Nicht zuletzt war die extraklasse auch ein musikalisches Fest: Die Jazzinitiative Dinslaken e.V. bespielte das Festival dreifach mit lokalen und regionalen Musikern, unter anderem im Ledigenheim. Dort gastierte an zwei Abenden auch das Theater Halbe Treppe und war mit einem Liederabend „Kleine Wunder“ von Kordula Völker präsent. Stimmungsvolle französische Tanzmusik boten Ulla und Karlheinz Buchwald mit Drehleier und Dudelsack dar.
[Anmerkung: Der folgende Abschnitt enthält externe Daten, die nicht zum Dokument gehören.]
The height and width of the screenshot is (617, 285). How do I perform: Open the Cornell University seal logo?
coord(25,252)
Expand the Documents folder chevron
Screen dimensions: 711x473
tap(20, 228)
Den Schlusspunkt der extraklasse setze am Sonntagabend Kabarettist Matthias Reuter. "Die Menschen sind`ne Krisenherde" hieß sein Programm.

 

Für Lohberg stimmt diese Diagnose nicht, wie Standortmanagerin Svenja Noltemeyer betont. Sie lobt die gute Zusammenarbeit schon bei der Vorbereitung der extraklasse: "Die Beteiligten haben das Festival selbst organisiert und das hat super geklappt. Der Vorsitzende des türkisch-islamischen Vereins hat gesagt: ‚Egal was mit der Zeche ist, die Hauptsache ist das soziale Miteinander.‘ Und das finde ich auch. Es sind viele neue gute Kontakte zwischen den Akteuren und Besuchern entstanden, so dass sich alle schon auf die sechste extraklasse im September 2014 in Lohberg freuen."